**Quoted text:**
3.   COLLATERAL FOR THE OBLIGATIONS.  Section 4 of the Agreement is hereby
amended and restated in its entirety to read as follows:

     SECTION 4.     Collateral for the Obligations.  All of the Obligations
     will be supported and secured as hereinafter set forth:

          a.   Limited Guaranties.  The Obligations are and will
     continue to be supported by the unconditional limited guaranties of
     prompt payment of Harvard Sports, Inc., Indian Industries, Inc.,
     Martin Yale Industries, Inc. and Escalade International, Limited,
     each of whom executed a Guaranty Agreement effective as of May 31,
     1996.  Each such entity shall execute and deliver on the date hereof
     a Reaffirmation of Guaranty in the form attached as Exhibit "B".  Any
     other Subsidiary hereinafter formed or otherwise acquired by the
     Company shall also guaranty the Obligations which guaranty shall be
     evidenced by a Guaranty Agreement in the form of Exhibit "C".

          b.   Company Security Agreement.  The Company shall grant to
     the Bank a first and prior lien on and security interest in all of
     the personal property of the Company, including but not limited to,
     all accounts and accounts receivable, inventory, equipment and
     general intangibles, whether now owned or hereafter acquired and
     wherever located.  Such lien and security interest will be evidenced
     by a Security Agreement in the form of Exhibit "D" and by the filing
     of Uniform Commercial Code ("UCC") Financing Statements in all
     offices deemed appropriate by the Bank.

          c.   Subsidiary Security Agreements.  The obligations shall be
     further secured by the grant of a first and prior lien on and
     security interest in all of the personal property of Indian
     Industries, Inc., Martin Yale Industries, Inc., Harvard Sports, Inc.,
     and Escalade International, Limited and any other Subsidiary
     hereafter formed or acquired by the Company.  Such lien and security
     interest shall be evidenced by a Subsidiary Security Agreement in the
     form of Exhibit "E" and by the filing of UCC Financing Statements in
     all offices deemed appropriate by the Bank.

          d.   Pledge Agreement.  The Obligations will be further
     secured by the pledge by the Company to the Bank of its ownership
     interests in the common stock of Indian Industries, Inc., Martin Yale
     Industries, Inc., Harvard Sports, Inc. and Escalade International,
     Limited.  Such pledge shall be evidenced by a Pledge Agreement in the
     form of Exhibit "F".  The Company shall deliver the stock
     certificates of each such Subsidiary and any other Subsidiary formed
     or acquired by the Company hereafter, together with Stock Powers
     executed in blank.

**What needs to be done:**
According to the collateral provisions, as of what date were the Guaranty Agreements executed by the four named subsidiaries effective? The listing is not needed for this task.

**Given information:**
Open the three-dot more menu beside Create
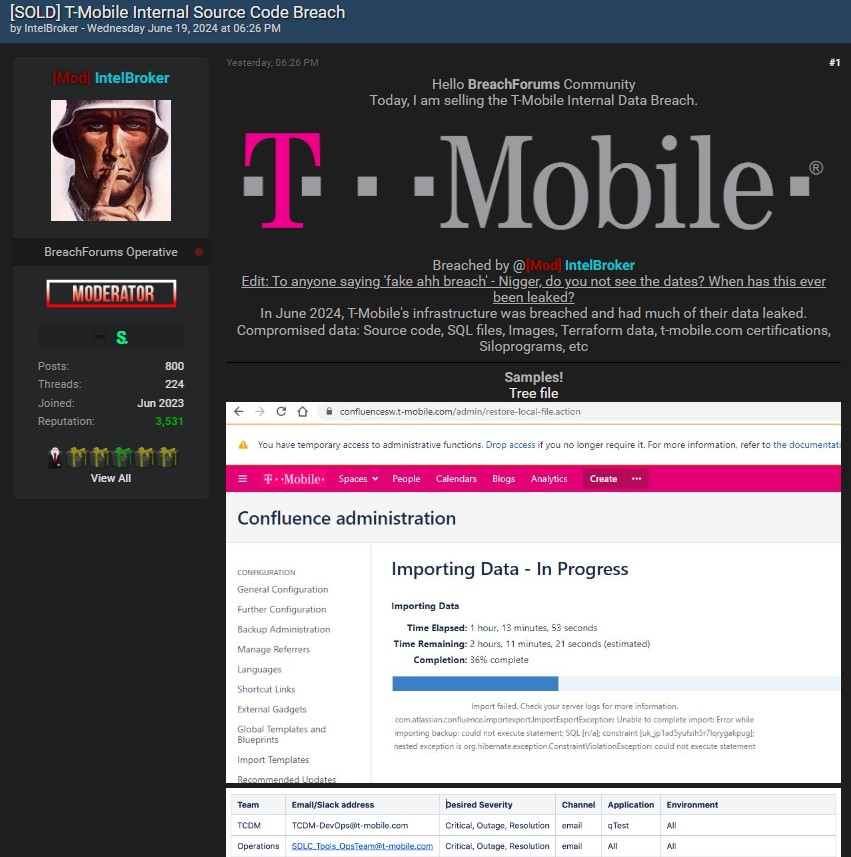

**Result for this exercise:**
May 31, 1996.